Find the line in the entries below that contains "Select the Max Open interest line label". Repeat it exactly, and every line after it through the line that contains "The image size".

MATERIAL PROVIDED
####

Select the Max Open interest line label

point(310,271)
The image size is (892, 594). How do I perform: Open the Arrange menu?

####

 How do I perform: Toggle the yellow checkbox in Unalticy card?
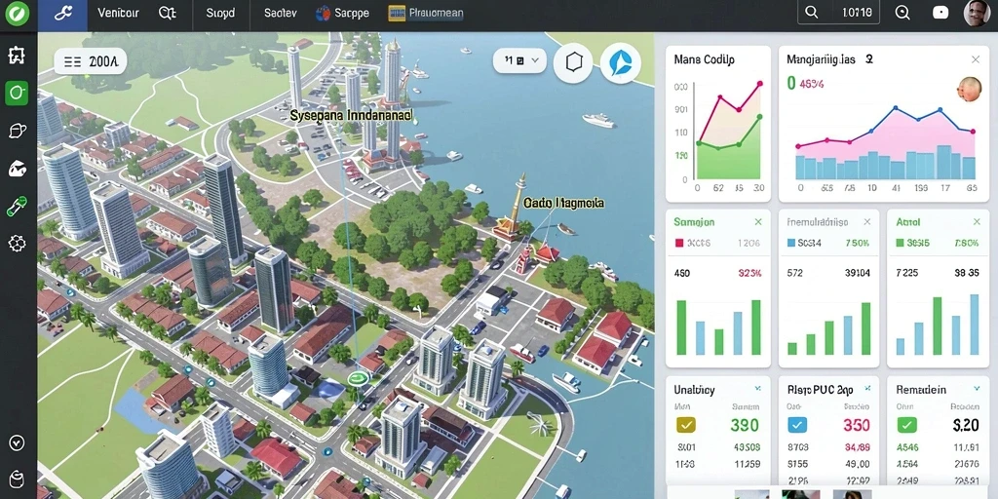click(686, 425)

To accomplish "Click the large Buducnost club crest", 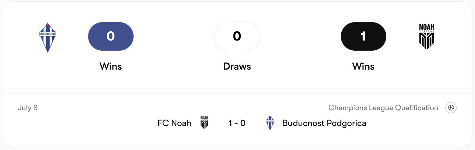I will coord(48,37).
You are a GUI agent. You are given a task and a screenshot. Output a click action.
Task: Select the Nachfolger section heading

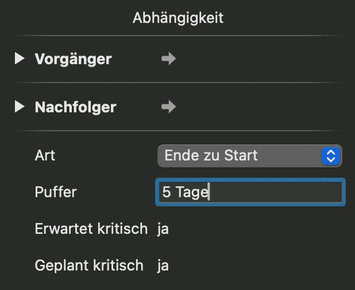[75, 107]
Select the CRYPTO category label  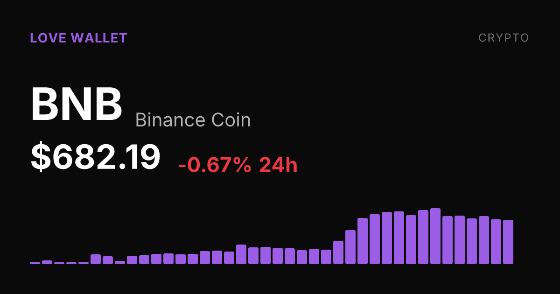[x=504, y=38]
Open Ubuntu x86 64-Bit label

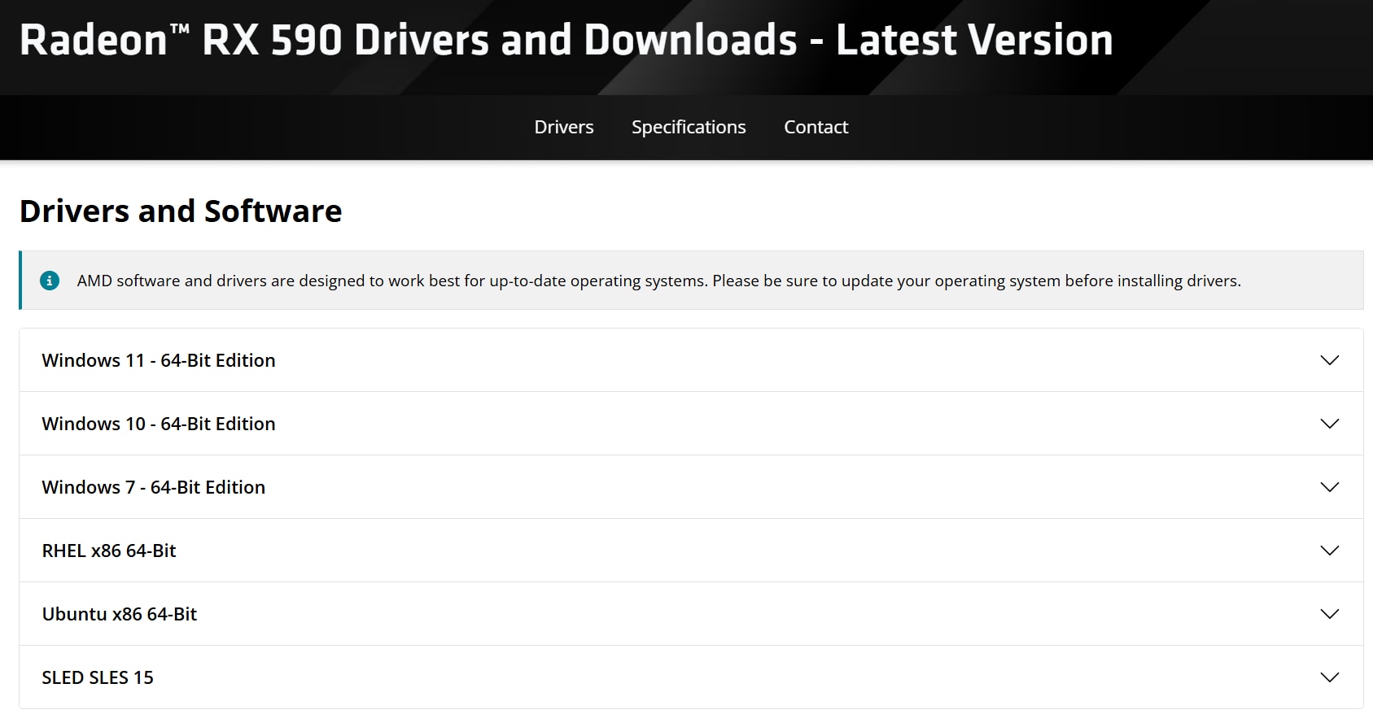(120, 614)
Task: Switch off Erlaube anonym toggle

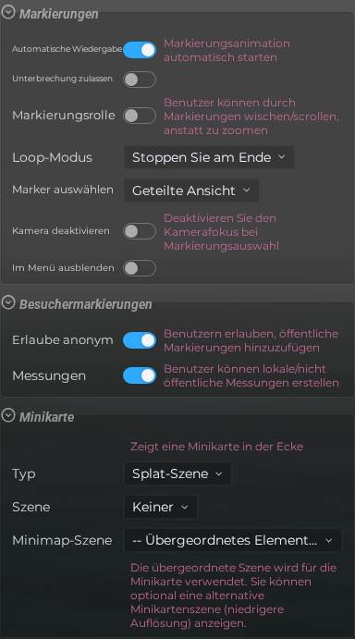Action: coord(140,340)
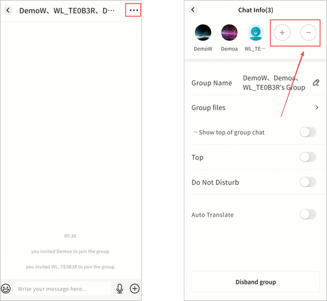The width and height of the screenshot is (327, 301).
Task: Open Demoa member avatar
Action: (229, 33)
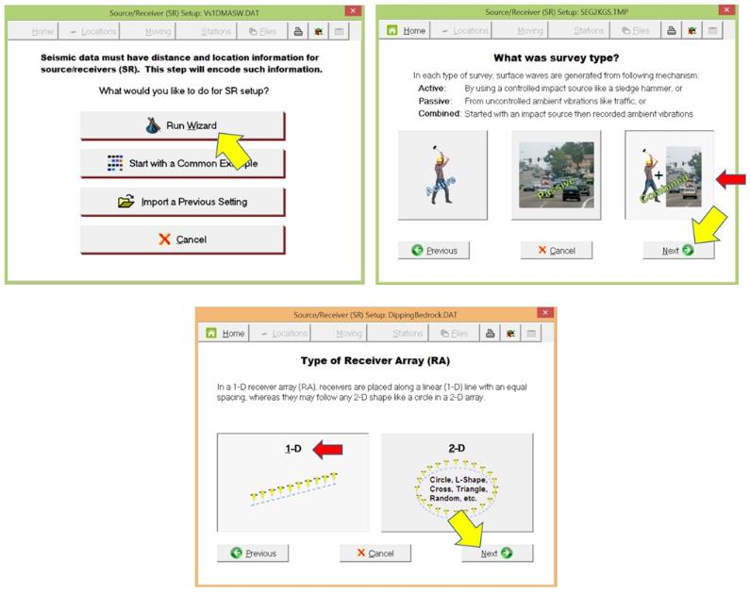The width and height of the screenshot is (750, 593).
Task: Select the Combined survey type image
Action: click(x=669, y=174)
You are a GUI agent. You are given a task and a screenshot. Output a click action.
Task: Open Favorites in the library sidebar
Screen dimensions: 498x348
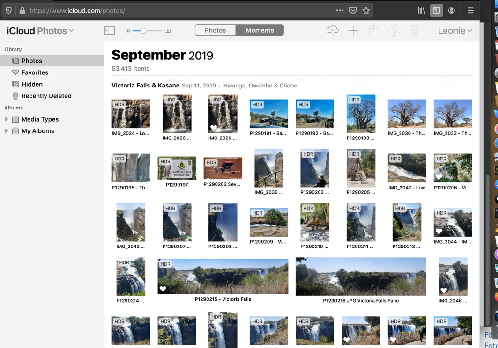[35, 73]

####

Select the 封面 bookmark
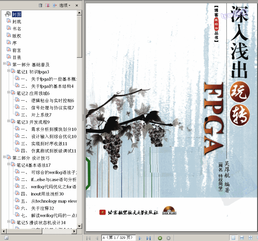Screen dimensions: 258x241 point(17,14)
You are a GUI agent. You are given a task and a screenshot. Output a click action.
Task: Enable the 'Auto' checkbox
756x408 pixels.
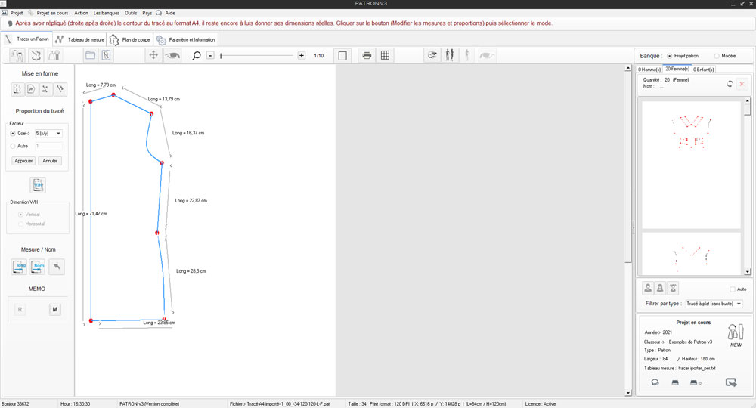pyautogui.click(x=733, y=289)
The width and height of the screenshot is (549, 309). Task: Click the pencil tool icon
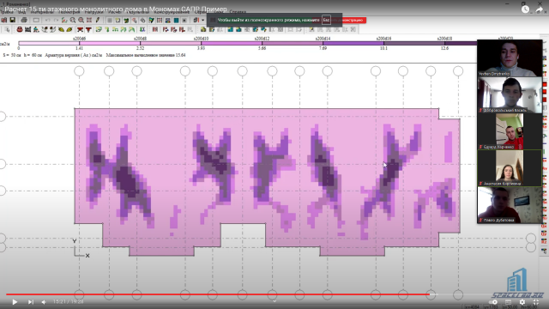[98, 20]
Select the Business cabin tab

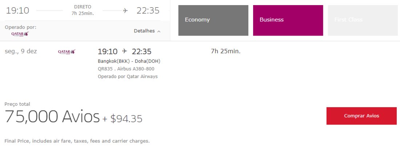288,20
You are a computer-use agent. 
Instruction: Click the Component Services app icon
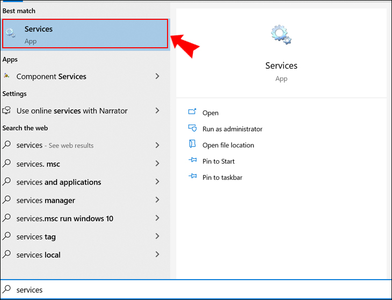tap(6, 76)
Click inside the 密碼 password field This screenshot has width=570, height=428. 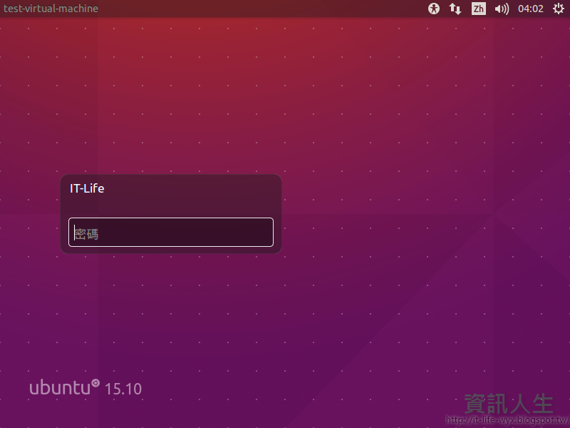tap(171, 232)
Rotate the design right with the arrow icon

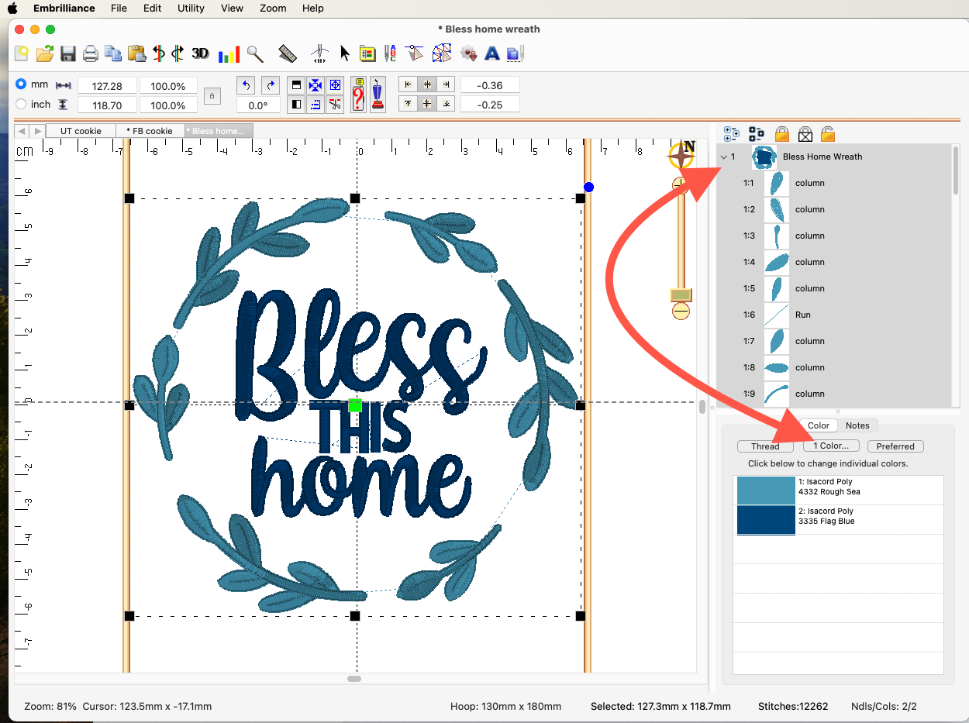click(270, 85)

####

SOLUTION FOR THIS PROBLEM
Select the Max Open interest line label

point(310,271)
The image size is (892, 594). How do I perform: Open the Arrange menu?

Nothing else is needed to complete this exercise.